▼

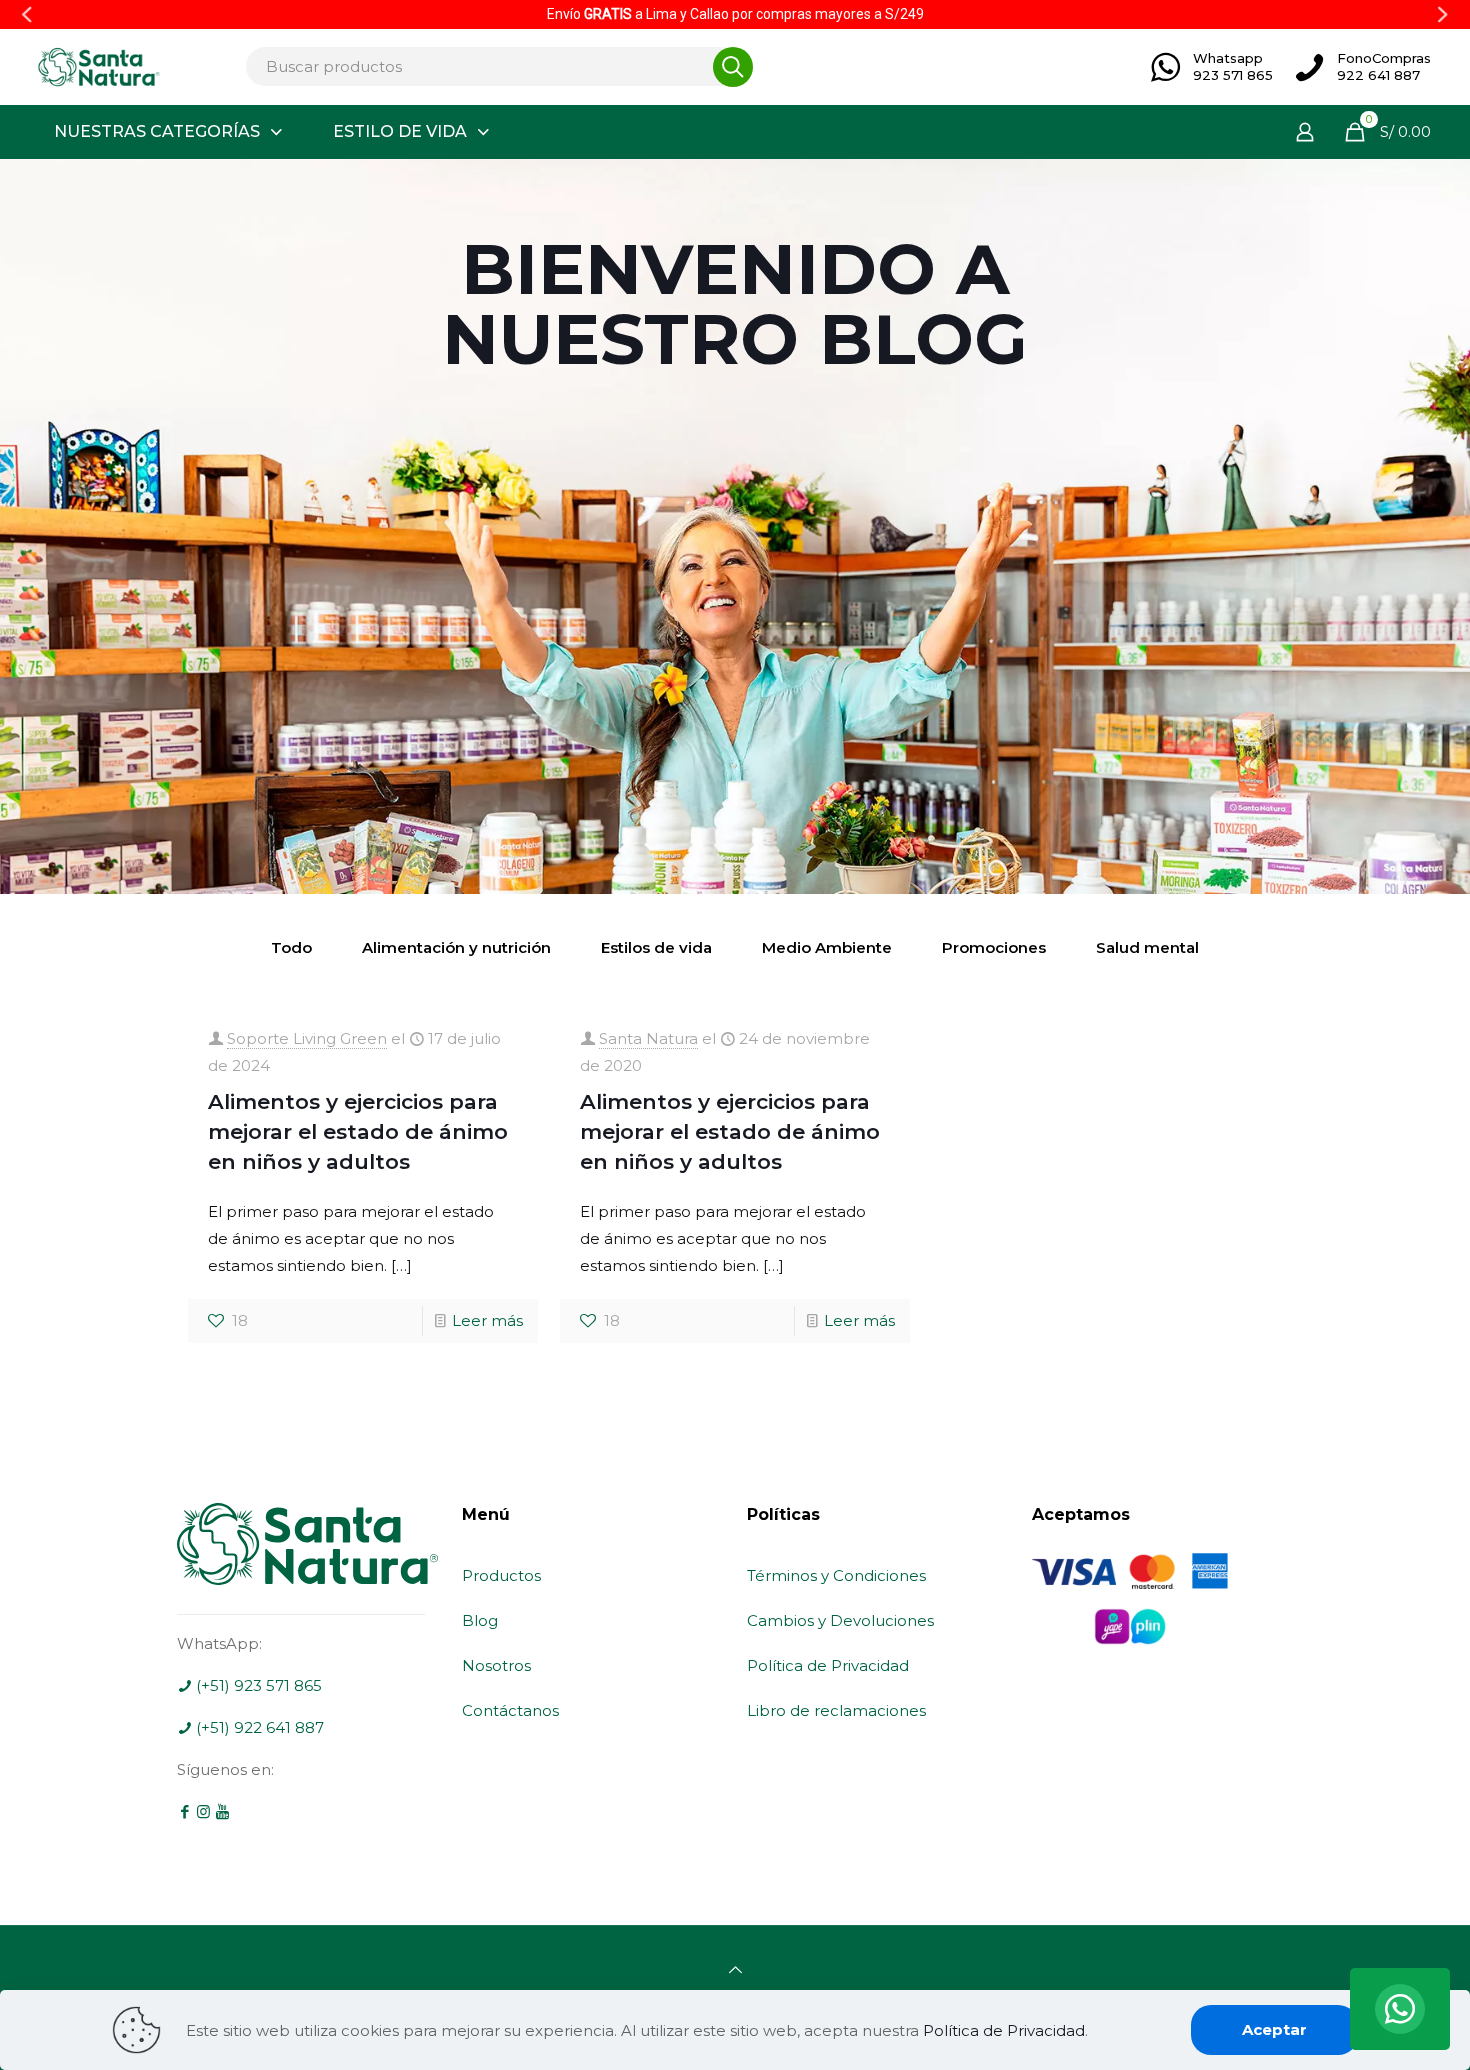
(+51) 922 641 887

▲
▼

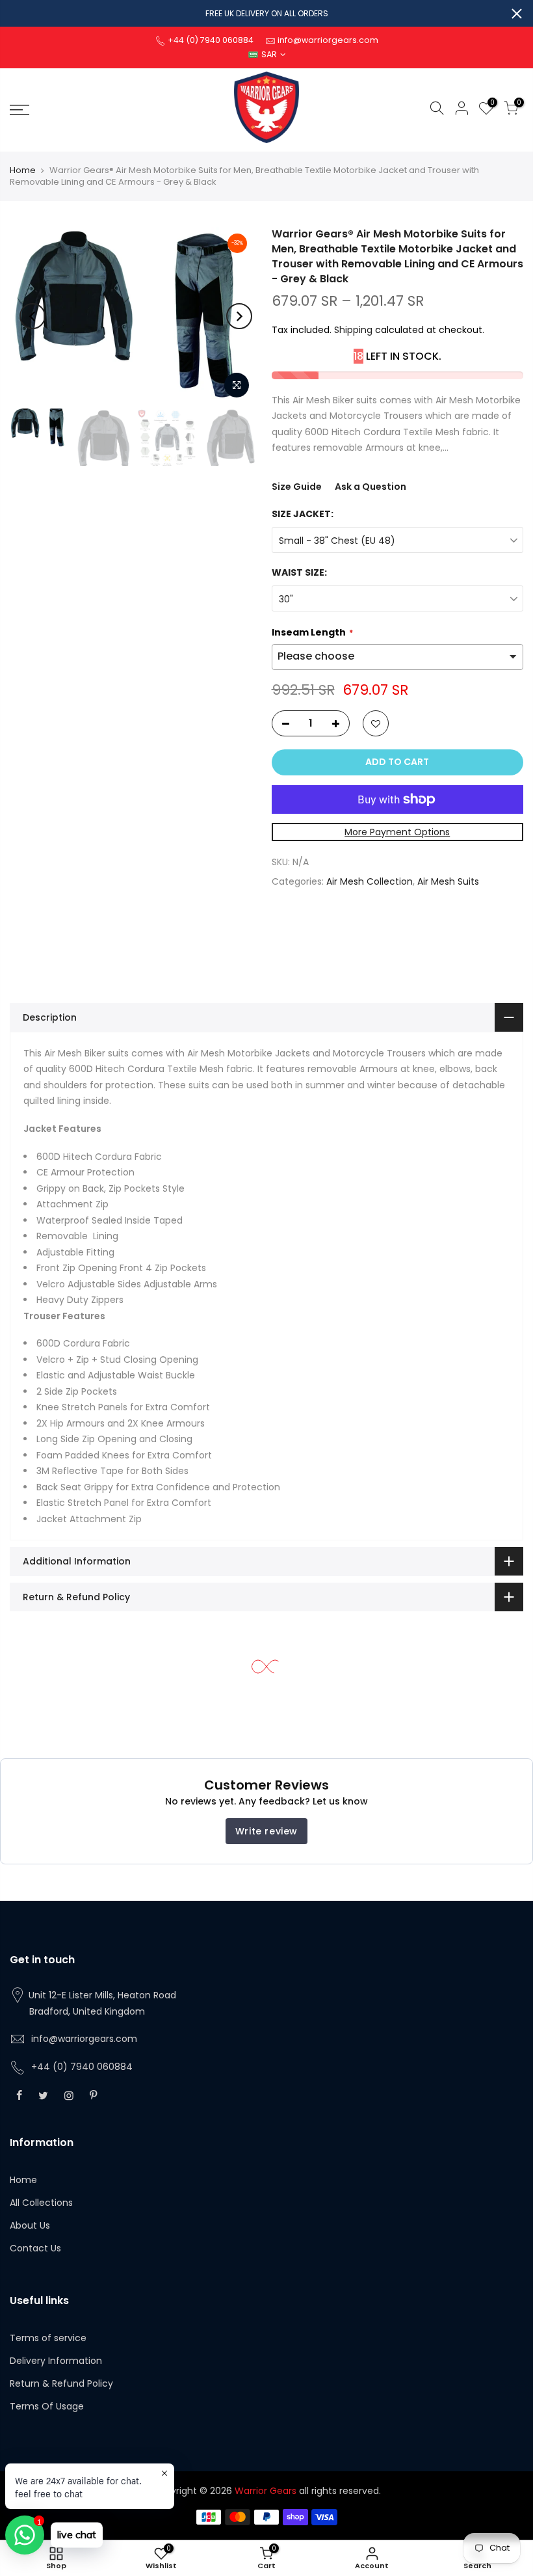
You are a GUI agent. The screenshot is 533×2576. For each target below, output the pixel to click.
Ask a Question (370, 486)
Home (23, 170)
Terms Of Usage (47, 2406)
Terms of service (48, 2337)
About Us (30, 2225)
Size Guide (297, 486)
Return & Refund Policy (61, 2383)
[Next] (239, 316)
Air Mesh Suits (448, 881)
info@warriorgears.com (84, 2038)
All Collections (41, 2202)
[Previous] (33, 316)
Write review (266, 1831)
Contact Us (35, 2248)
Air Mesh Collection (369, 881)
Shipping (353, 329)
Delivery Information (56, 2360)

▲

> _What you will do_
Restate word for word only the lines above from the line containing "[Previous] (33, 316)" to the line containing "Delivery Information (56, 2360)", both of them included.

> _The completed task_
[Previous] (33, 316)
Write review (266, 1831)
Contact Us (35, 2248)
Air Mesh Collection (369, 881)
Shipping (353, 329)
Delivery Information (56, 2360)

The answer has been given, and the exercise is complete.